In a previous life I sold and delivered technical training for Jive Software for several years, traveling around the world teaching Fortune 500 companies how to enhance their business using social.
I quickly discovered that an effective training program has to be flexible. What worked for one company missed the mark for another. So I adapted and built out more training courses and material than I'd ever need, and then I'd pull from those training courses as needed to make each client happy.
It was incredibly exciting and rewarding to be able to tailor the training for each client... to adjust on the fly.
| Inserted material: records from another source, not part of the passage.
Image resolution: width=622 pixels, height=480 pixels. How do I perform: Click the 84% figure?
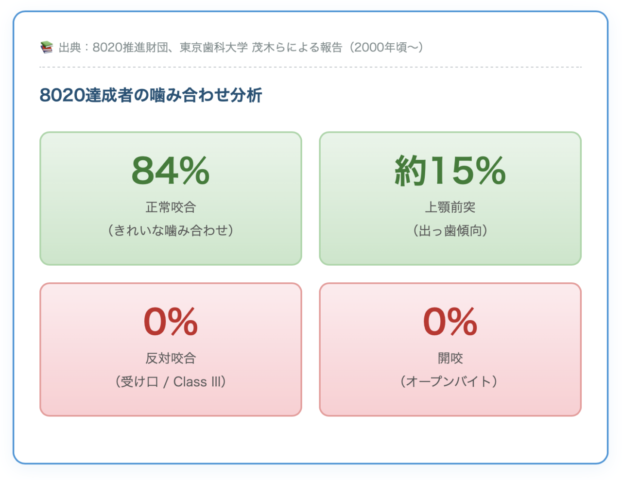(x=170, y=172)
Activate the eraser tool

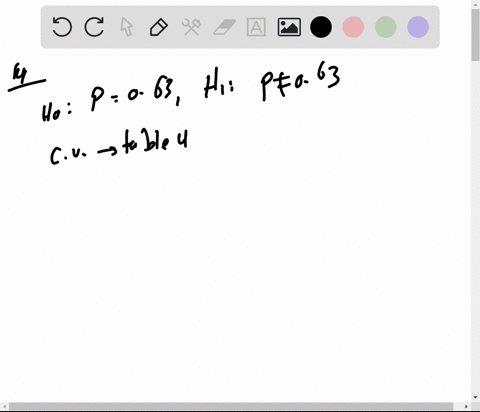pyautogui.click(x=224, y=27)
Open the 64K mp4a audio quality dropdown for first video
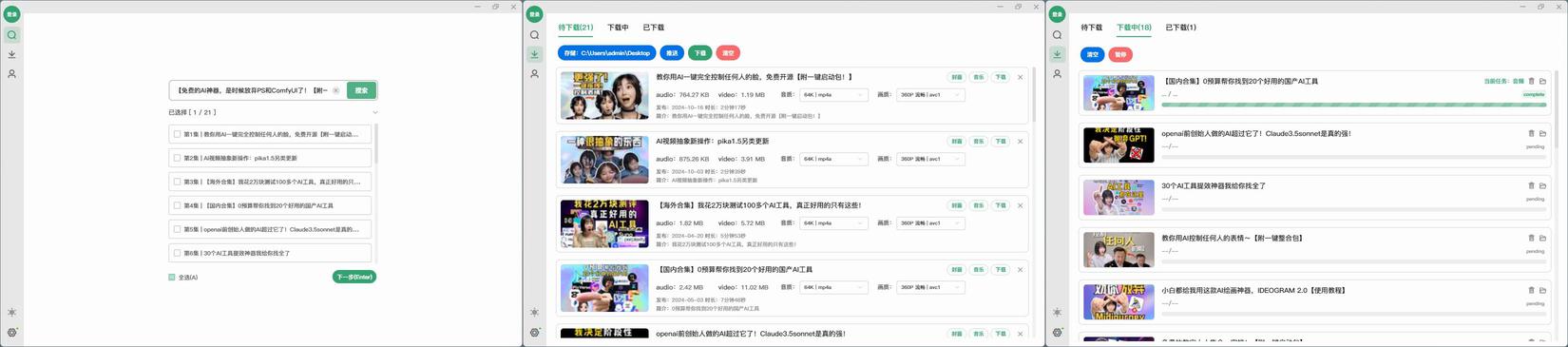Image resolution: width=1568 pixels, height=347 pixels. coord(833,95)
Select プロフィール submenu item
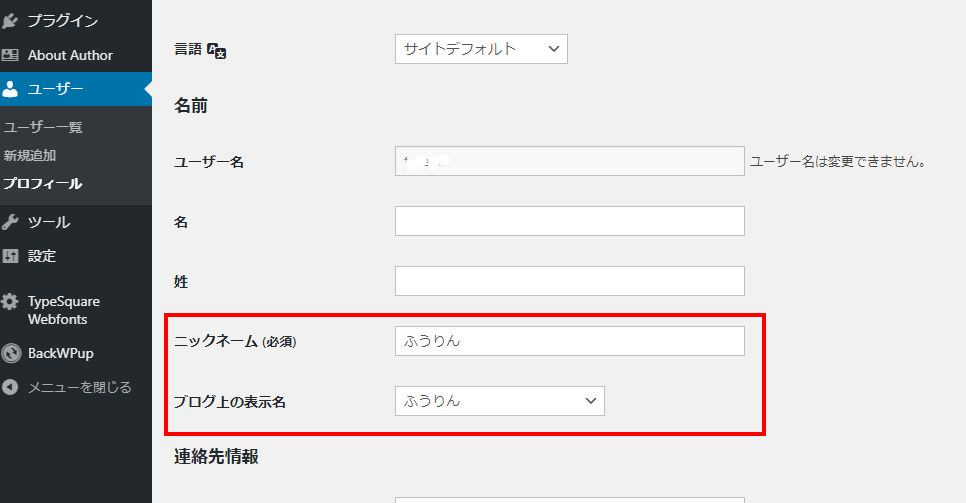This screenshot has height=503, width=966. click(43, 184)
Sometimes even changing direction right in the middle of a course, based on where the conversation was going.
Yet customers still wanted to know upfront what the agenda would be, and what they'd get out of the training course. Much like software customers. They want to know ahead of time what features the software will have, how much it will cost to build, and when they'll be able to get the finished product.
And that my friends, is where my "85% solution for most people" rule of thumb comes to play.
If you try to find a 100% solution that solves problems for everyone involved, you'll never get there. It will never launch - PERIOD.
However, if you shoot for a prescriptive starting point - a standard course agenda, or a base set of software features (sometimes referred to as MVP - minimum viable product) - then your chances of actually launching with something closely resembling what you hoped to build increases exponentially.
Too many engineers refuse to move forward unless they're 100% sure their solution will meet 100% of the requirements, which dooms the project to failure before it even starts.
Find a solution that solves 85% of the problem for most people. Build it. Ship it. Listen to the feedback and learn what features are optional for clients vs core and mandatory, and then refine the 85% target accordingly.